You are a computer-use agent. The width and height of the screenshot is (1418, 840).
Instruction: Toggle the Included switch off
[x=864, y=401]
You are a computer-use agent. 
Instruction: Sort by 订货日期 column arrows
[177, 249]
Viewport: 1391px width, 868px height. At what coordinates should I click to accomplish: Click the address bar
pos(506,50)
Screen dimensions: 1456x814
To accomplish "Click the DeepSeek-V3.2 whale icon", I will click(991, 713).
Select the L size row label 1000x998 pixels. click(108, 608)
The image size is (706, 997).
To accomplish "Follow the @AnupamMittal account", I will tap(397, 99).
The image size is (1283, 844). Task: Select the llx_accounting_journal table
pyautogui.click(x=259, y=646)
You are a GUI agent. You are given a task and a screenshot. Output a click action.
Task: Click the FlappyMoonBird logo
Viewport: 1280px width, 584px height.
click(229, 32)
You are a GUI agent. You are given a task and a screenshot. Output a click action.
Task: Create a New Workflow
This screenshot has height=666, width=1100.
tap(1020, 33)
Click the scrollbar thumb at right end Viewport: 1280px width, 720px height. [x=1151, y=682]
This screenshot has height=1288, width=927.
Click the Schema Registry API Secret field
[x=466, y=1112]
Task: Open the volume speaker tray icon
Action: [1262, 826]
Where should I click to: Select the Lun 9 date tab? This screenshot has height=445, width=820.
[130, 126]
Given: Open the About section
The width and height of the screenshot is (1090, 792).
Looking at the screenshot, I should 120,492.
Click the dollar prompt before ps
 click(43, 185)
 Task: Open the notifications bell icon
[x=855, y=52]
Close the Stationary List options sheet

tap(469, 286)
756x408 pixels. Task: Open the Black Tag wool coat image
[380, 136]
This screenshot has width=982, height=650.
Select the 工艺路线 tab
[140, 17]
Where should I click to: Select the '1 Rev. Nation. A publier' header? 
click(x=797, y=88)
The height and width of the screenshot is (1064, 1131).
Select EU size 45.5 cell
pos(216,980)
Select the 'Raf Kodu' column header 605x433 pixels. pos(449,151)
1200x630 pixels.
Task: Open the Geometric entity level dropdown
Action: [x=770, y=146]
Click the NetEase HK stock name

════

-- What you have to do --
Edit the rows above so that every "Viewport" becomes "Window", and leave all other text in them unchanged.

-- Exercise result --
You are a computer-use agent. The width and height of the screenshot is (1418, 840).
Instruction: Toggle the Included switch off
[x=864, y=401]
You are a computer-use agent. 
Instruction: Sort by 订货日期 column arrows
[177, 249]
Window: 1391px width, 868px height. At what coordinates should I click to accomplish: Click the address bar
pos(506,50)
Screen dimensions: 1456x814
To accomplish "Click the DeepSeek-V3.2 whale icon", I will click(991, 713).
Select the L size row label 1000x998 pixels. click(108, 608)
The image size is (706, 997).
To accomplish "Follow the @AnupamMittal account", I will tap(397, 99).
The image size is (1283, 844). Task: Select the llx_accounting_journal table
pyautogui.click(x=259, y=646)
You are a GUI agent. You are given a task and a screenshot. Output a click action.
Task: Click the FlappyMoonBird logo
Window: 1280px width, 584px height.
click(229, 32)
You are a GUI agent. You are given a task and a screenshot. Output a click action.
Task: Create a New Workflow
This screenshot has height=666, width=1100.
tap(1020, 33)
Click the scrollbar thumb at right end Window: 1280px width, 720px height. [x=1151, y=682]
This screenshot has height=1288, width=927.
Click the Schema Registry API Secret field
[x=466, y=1112]
Task: Open the volume speaker tray icon
Action: [1262, 826]
Where should I click to: Select the Lun 9 date tab? This screenshot has height=445, width=820.
[130, 126]
Given: Open the About section
The width and height of the screenshot is (1090, 792).
Looking at the screenshot, I should 120,492.
Click the dollar prompt before ps
 click(43, 185)
 Task: Open the notifications bell icon
[x=855, y=52]
Close the Stationary List options sheet

tap(469, 286)
756x408 pixels. Task: Open the Black Tag wool coat image
[380, 136]
This screenshot has width=982, height=650.
Select the 工艺路线 tab
[140, 17]
Where should I click to: Select the '1 Rev. Nation. A publier' header? 
click(x=797, y=88)
The height and width of the screenshot is (1064, 1131).
Select EU size 45.5 cell
pos(216,980)
Select the 'Raf Kodu' column header 605x433 pixels. pos(449,151)
1200x630 pixels.
Task: Open the Geometric entity level dropdown
Action: [x=770, y=146]
Click the NetEase HK stock name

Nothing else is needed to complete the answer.